(Exercise input begins)
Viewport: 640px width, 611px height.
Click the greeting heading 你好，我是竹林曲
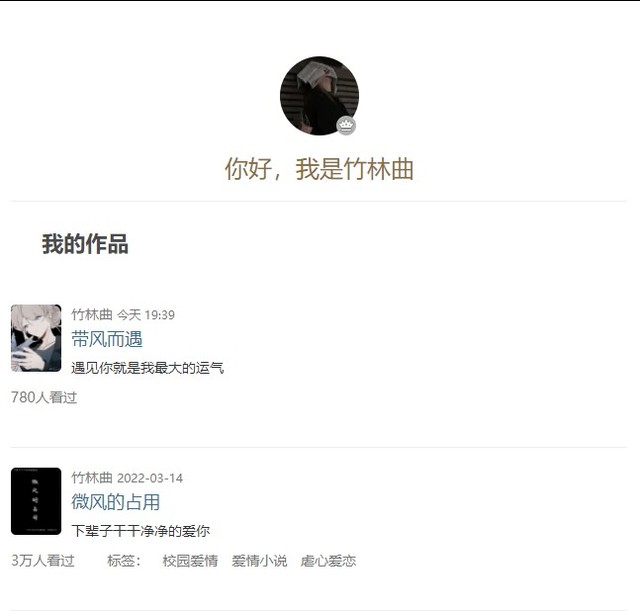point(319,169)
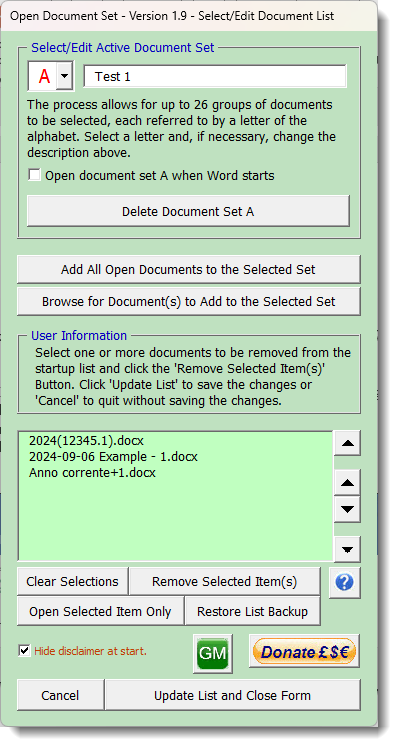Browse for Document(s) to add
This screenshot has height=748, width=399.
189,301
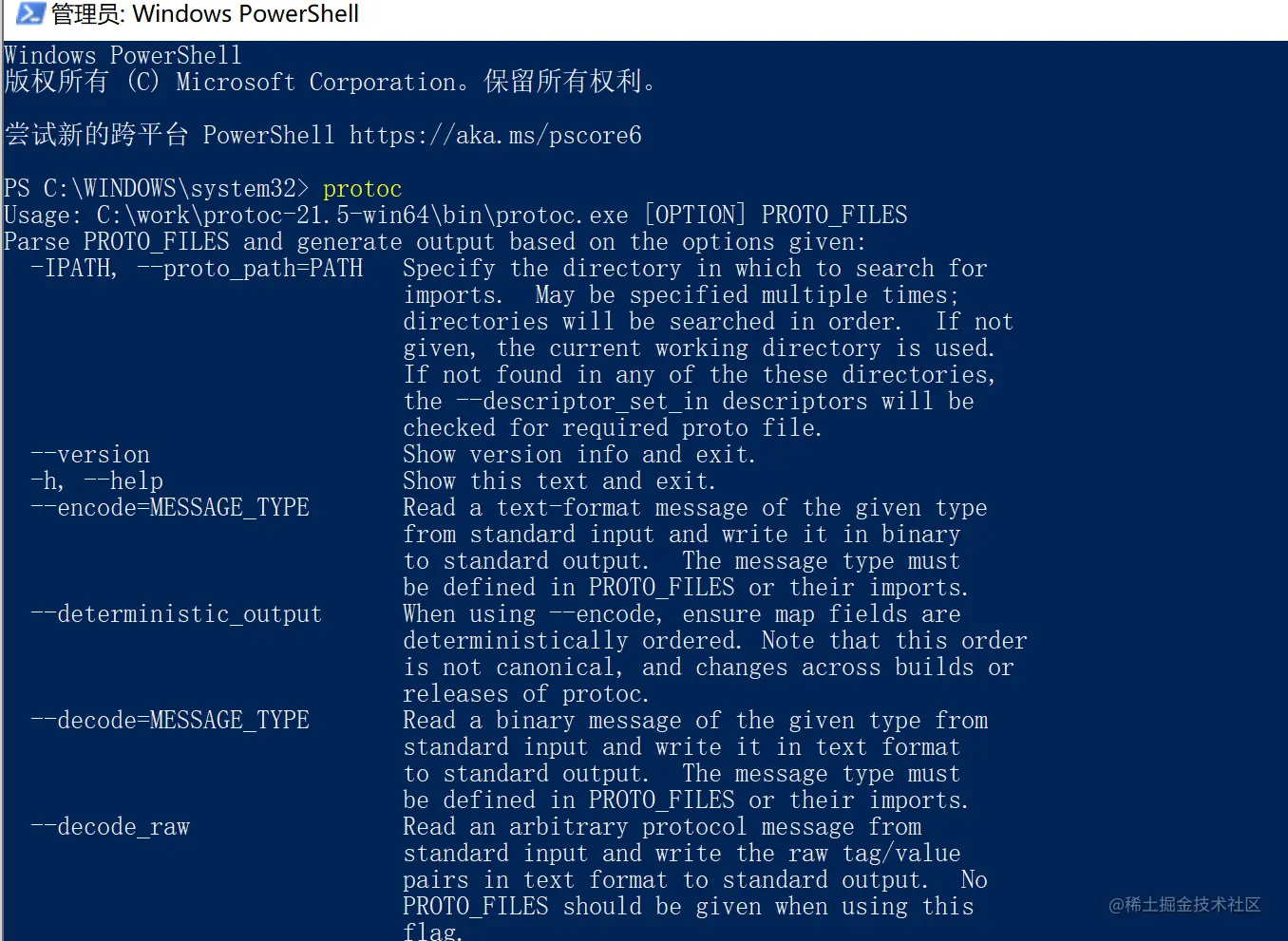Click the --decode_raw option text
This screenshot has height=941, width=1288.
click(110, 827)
(Exercise input ends)
Goal of the exercise
Skip the images and set down the rest of the data unchanged.

Task output
Viewport: 640px width, 611px height.
Click the greeting heading 你好，我是竹林曲
point(319,169)
Browse for Document(s) to add
This screenshot has height=748, width=399.
189,301
Click the --decode_raw option text
This screenshot has height=941, width=1288.
click(110, 827)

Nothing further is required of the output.